But the tax collector, standing far off, would not even lift up his eyes to heaven, but beat his breast, saying, “God, be merciful to me, a sinner!” I tell you, this man went down to his house justified, rather than the other. For everyone who exalts himself will be humbled, but the one who humbles himself will be exalted.
We move on to the second character in this short parable. The first was the pharisee; the second is the tax collector. It is fascinating that in the pharisee’s prayer, after trying to receive something from God through comparison and his own works, he didn’t actually ask for anything from God. Maybe Jesus left out his request all together as sign that if our hearts are focused on “I”—or if we come to God in pride—that even if we do ask for something, ultimately He opposes this in us, and there would’ve been no point in Jesus mentioning what the Pharisee was asking for in prayer.

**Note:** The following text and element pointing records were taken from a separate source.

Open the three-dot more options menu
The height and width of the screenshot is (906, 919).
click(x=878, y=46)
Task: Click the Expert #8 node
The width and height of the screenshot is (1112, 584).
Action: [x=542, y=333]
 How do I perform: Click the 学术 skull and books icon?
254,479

The tax collector, the one who would’ve been opposed by most of his fellow humans in the city, is however highlighted as the one God listens to—not because he’s a tax collector but because he comes to God in humility.
This man could hardly lift his eyes in the temple; he simply beat his chest and cried out a passionate and simple request for God’s mercy. He didn’t come with excuses. He didn’t approach with works. He didn’t approach with comparison. He simply asked for grace. The pharisee approached from a position of heart that said I deserve your favor. But this tax collector approached him with the position of heart that said, “I deserve nothing because I am a sinner—so have mercy on me.”

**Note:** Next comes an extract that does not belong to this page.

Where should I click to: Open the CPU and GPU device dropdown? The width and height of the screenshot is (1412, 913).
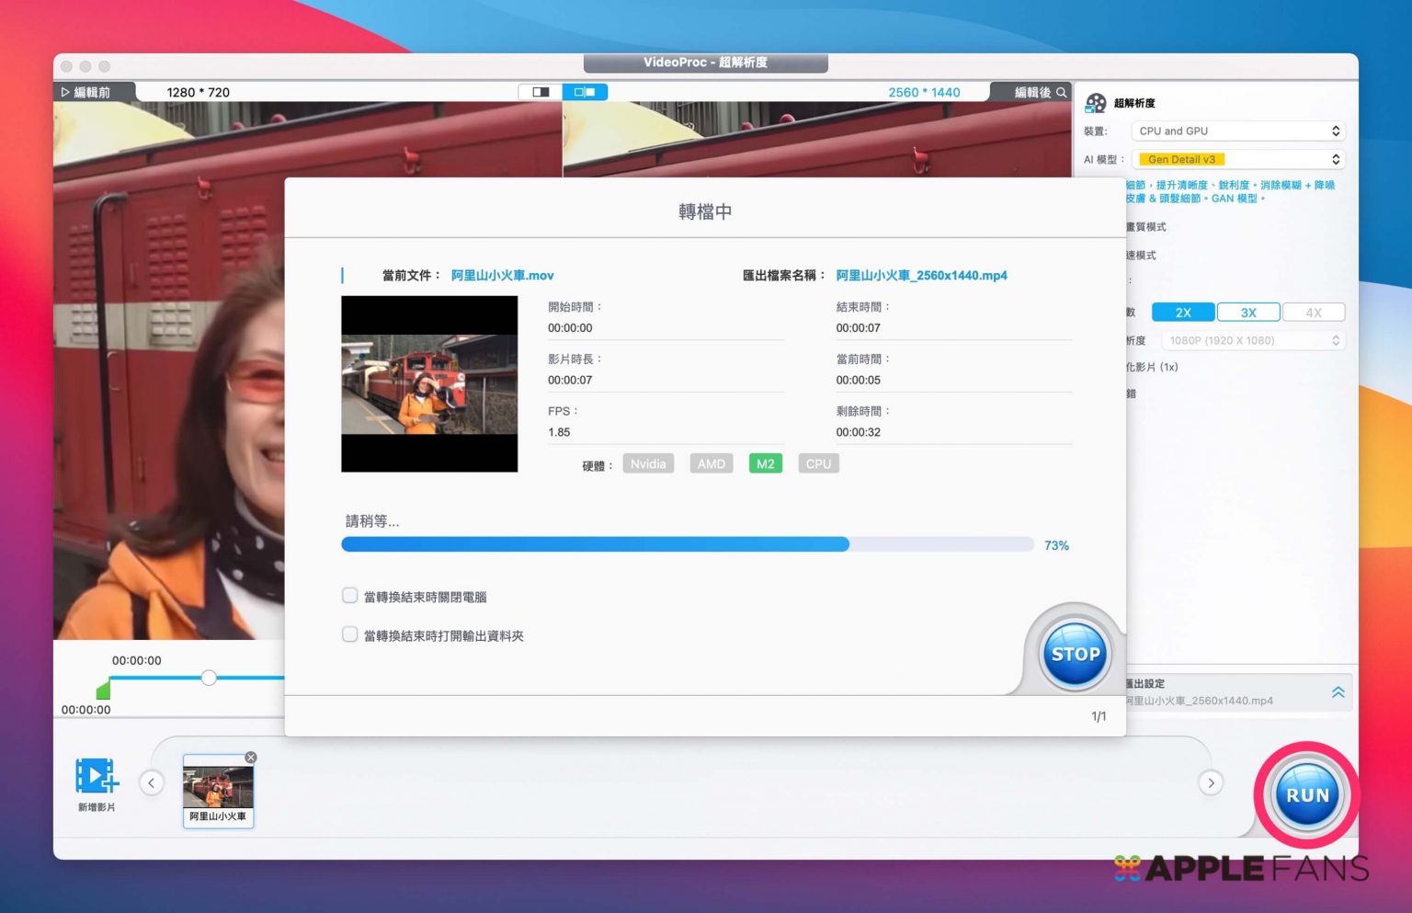[x=1238, y=131]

This parable reveals what He desires from us. No one matches up to His glory. No one is good enough. But there is something in humility that recognizes both our shortcomings and at the same time recognizes God’s abundance. It is not that we need to have our heads down in despair or disgrace every Sunday. Jesus reveals firstly the position of our hearts for salvation, but also once that we are saved, our prayers should still have that same position of humility and simple request for grace and mercy. Humility accesses the grace that makes us fully alive.
Let’s follow the example of the tax collector and humble ourselves today, asking for His empowering grace to live fully alive for Jesus, to live for His glory, to live for His fame, to live to love others into His love.